De même, la gestion traditionnelle du changement est basée sur une approche linéaire : une série d'étapes différentes. L'un des modèles les plus connus a été développé par PROSCI, promu sous l'acronyme ADKAR et basé sur une succession d'étapes. Le principe est de créer d'abord la Prise de conscience, puis le Désir, la Connaissance, la Capacité et enfin le Renforcement. Ce modèle a ses limites dans la mesure où des événements inattendus impactent le projet de changement ou lorsque les objectifs ne sont pas atteints à la fin du cycle.

En 2015, Autissier et Moutot ont identifié 4 principes sur lesquels s'opposent la conduite du changement traditionnelle et la conduite du changement agile.[3]

Principe de la gestion traditionnelle du changement

Destination connue

Sentiment d'urgence

Intrumentalisation

Préparation au changement

Principe de la gestion agile du changement

Destination co-construite

Collaboration

Expérimentation

Ancrage

  • La première différence majeure concerne le principe de l'approche traditionnelle où les résultats du changement sont définis à l'avance par la direction. Dans une approche agile du changement, l'ensemble du plan n'est pas défini. Les employés sont impliqués dans la création des grandes lignes des résultats possibles. La gestion agile du changement est donc co-construite et s'appuie sur la collaboration de tous les individus impactés par le changement pour définir les objectifs à atteindre.
  • Le deuxième point concerne le passage d'un sentiment d'urgence à une approche collaborative. Les représentants de l'approche traditionnelle tels que Kanter et Kotter[4] ont mis en avant le principe de la "plate-forme brûlante". Il vise à présenter le changement aux salariés comme une nécessité absolue, un impératif de survie. Or, ce type de discours peut conduire à la lassitude, voire à la démotivation s'il est perçu comme une tentative de manipulation. Même si les menaces sont réelles, l'approche agile plaide davantage pour une approche qui met en avant les opportunités de progrès grâce au changement afin de favoriser la mobilisation et la collaboration autour du projet.
  • Le troisième principe vise à remplacer l'instrumentalisation par l'expérimentation. Parler des risques de ne pas changer et communiquer les résultats attendus du projet ne suffisent pas à mobiliser les salariés sur le long terme. Le changement agile, c'est plutôt l'expérimentation. Il est centré sur la mise en œuvre des actions de changement et la capitalisation des retours d'expérience pour améliorer les expériences suivantes.
  • La dernière distinction concerne le questionnement utilisé pour préparer le changement par rapport au principe d'ancrage. Selon l'approche agile du changement, ce n'est pas tant l'intention de changer qui doit être abordée que l'acte de changement lui-même. C'est pourquoi le principe d'ancrage doit être privilégié, où la compréhension des résistances au changement et les moyens d'y remédier priment sur le principe d'explication du "pourquoi" du changement.

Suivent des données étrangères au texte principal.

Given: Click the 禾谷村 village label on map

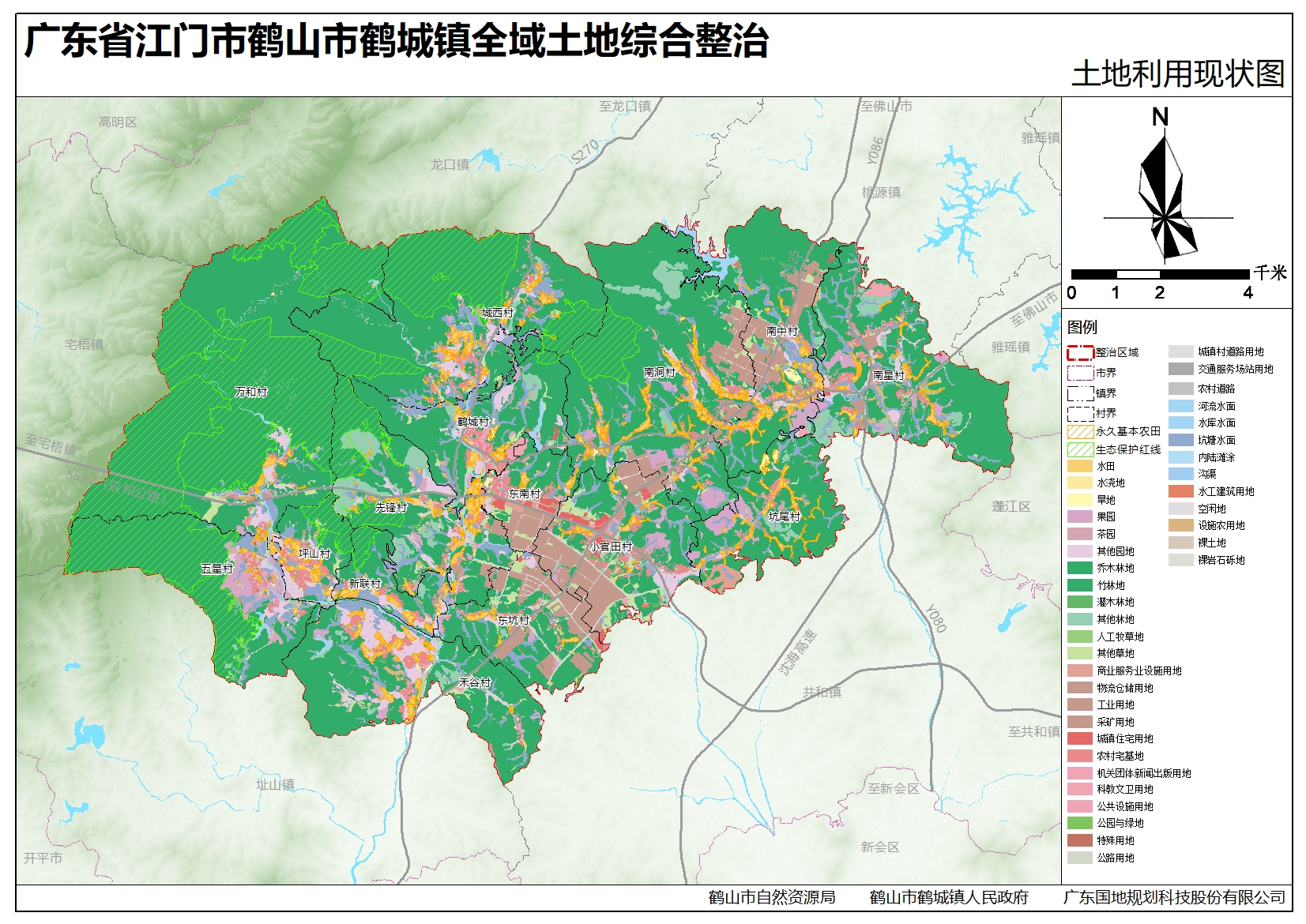Looking at the screenshot, I should coord(476,682).
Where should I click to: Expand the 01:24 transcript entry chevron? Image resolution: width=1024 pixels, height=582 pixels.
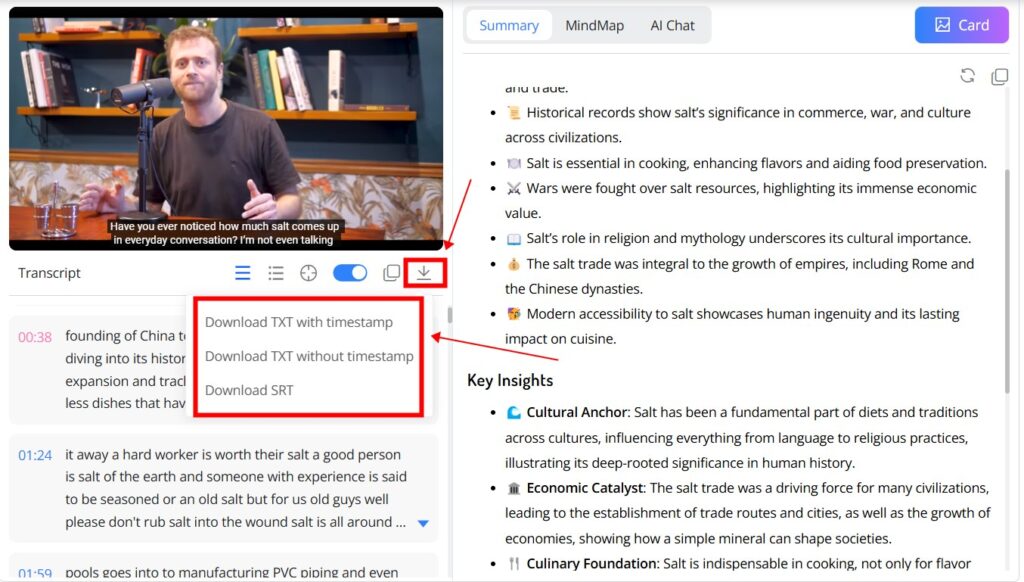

L'approche agile propose donc un changement de perspective. La gestion du changement ne consiste plus seulement à informer et à former les équipes qui seront affectées par le changement. Il est important de les impliquer en mettant en place des expérimentations et en recueillant des retours d'expérience. En positionnant les équipes comme acteurs du changement, l'appropriation devient plus automatique et l'acceptation est renforcée.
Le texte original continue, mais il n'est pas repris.